→ **ASSIGNMENT**:
Write out only the lines from the line that holds "The height and width of the screenshot is (415, 554)." to the end of the listing below, inclusive, with the pictures omitted.

Start of RECORDS SUPPLIED

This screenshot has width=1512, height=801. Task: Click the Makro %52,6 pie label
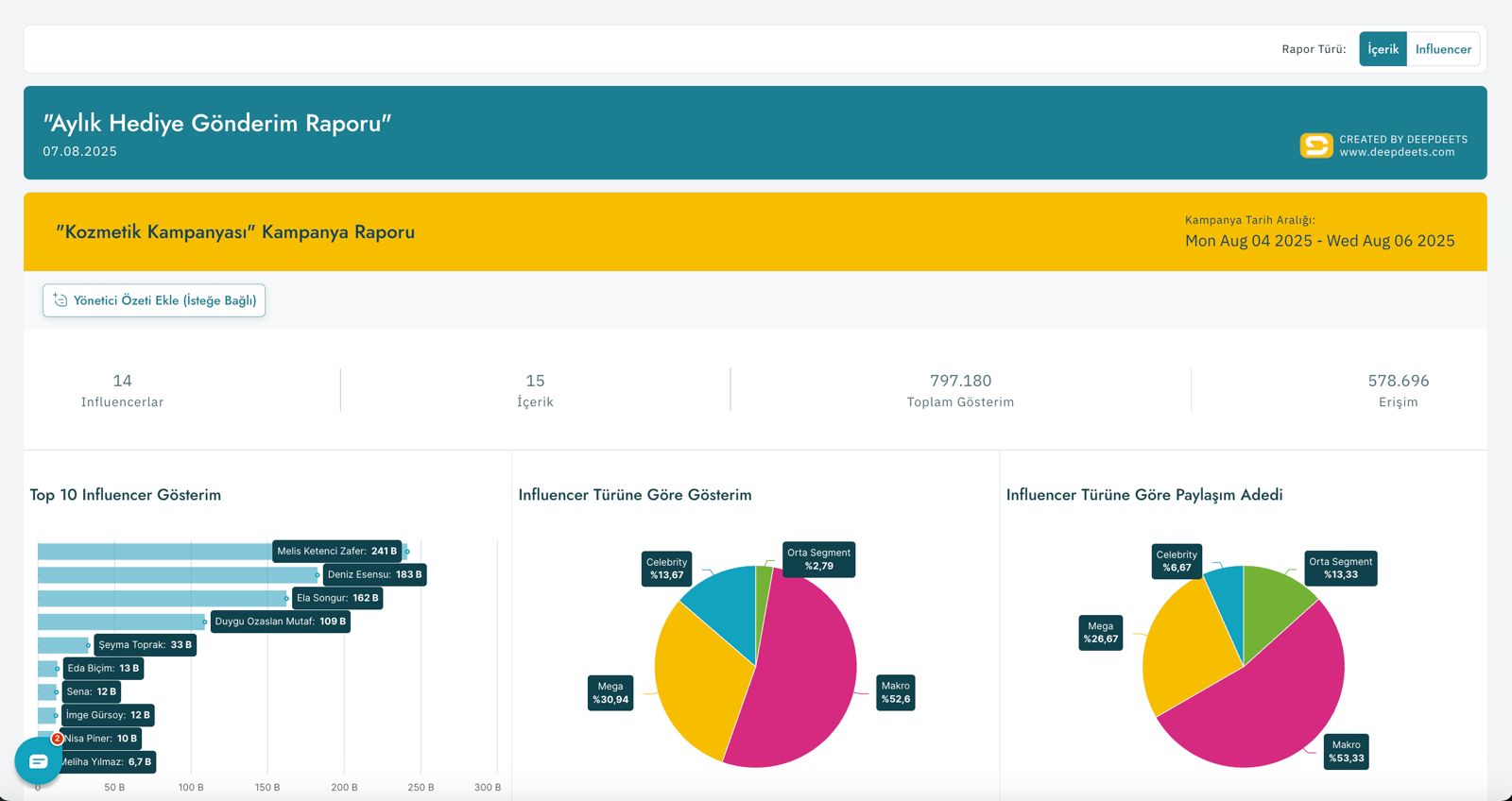(x=895, y=692)
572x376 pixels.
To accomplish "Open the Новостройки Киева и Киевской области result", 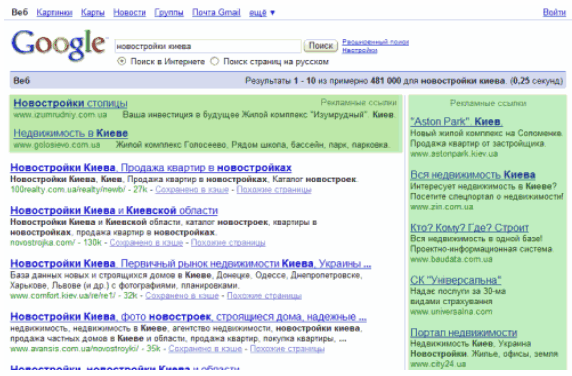I will point(114,210).
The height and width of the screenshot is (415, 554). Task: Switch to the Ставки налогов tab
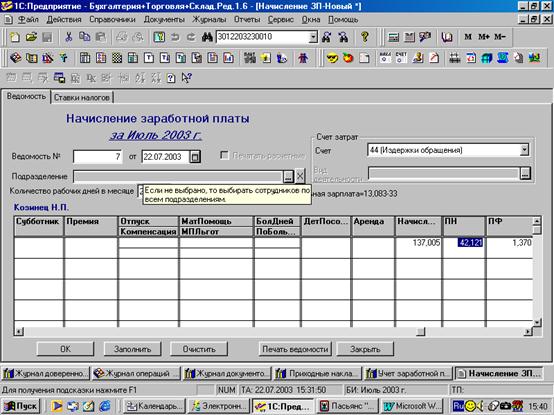82,97
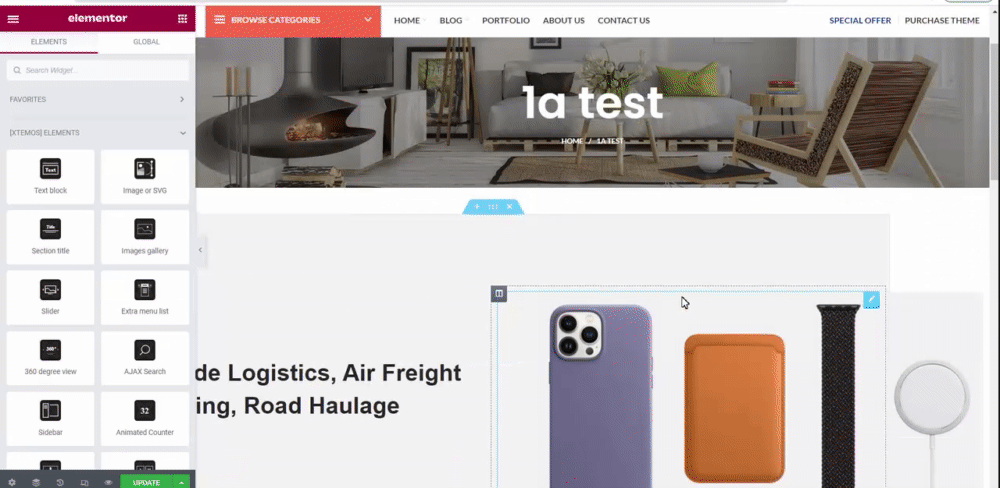
Task: Open the widgets grid icon in header
Action: pos(182,18)
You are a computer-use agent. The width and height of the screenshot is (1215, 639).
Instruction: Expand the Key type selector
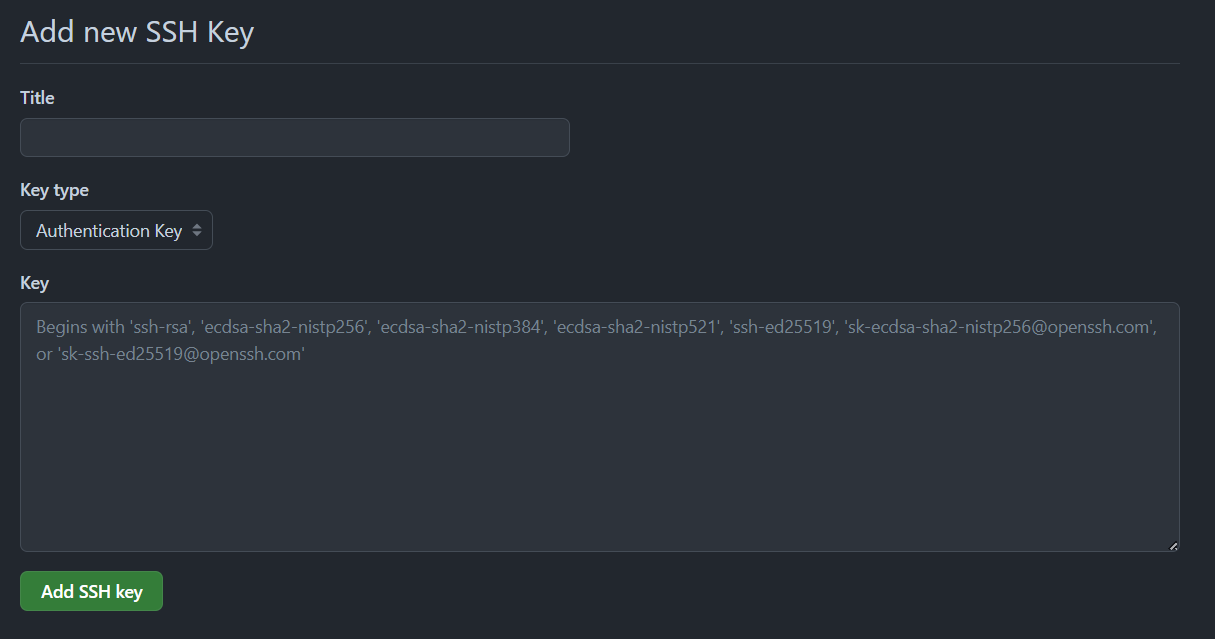pos(116,230)
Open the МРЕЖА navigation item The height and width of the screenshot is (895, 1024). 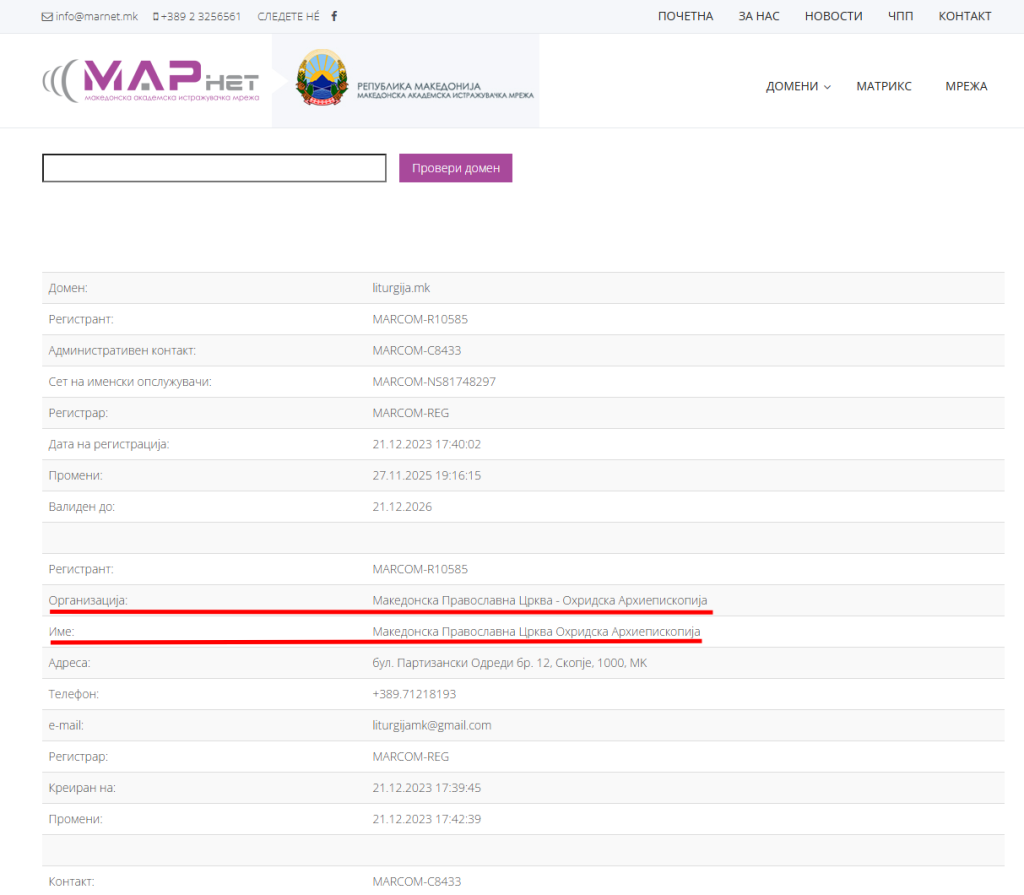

End of RECORDS SUPPLIED

→ **RESULT OF THIS TASK**:
The height and width of the screenshot is (415, 554). Task: Switch to the Ставки налогов tab
82,97
Task: Open the widgets grid icon in header
Action: pos(182,18)
You are a computer-use agent. The width and height of the screenshot is (1215, 639).
Instruction: Expand the Key type selector
pos(116,230)
Open the МРЕЖА navigation item The height and width of the screenshot is (895, 1024). 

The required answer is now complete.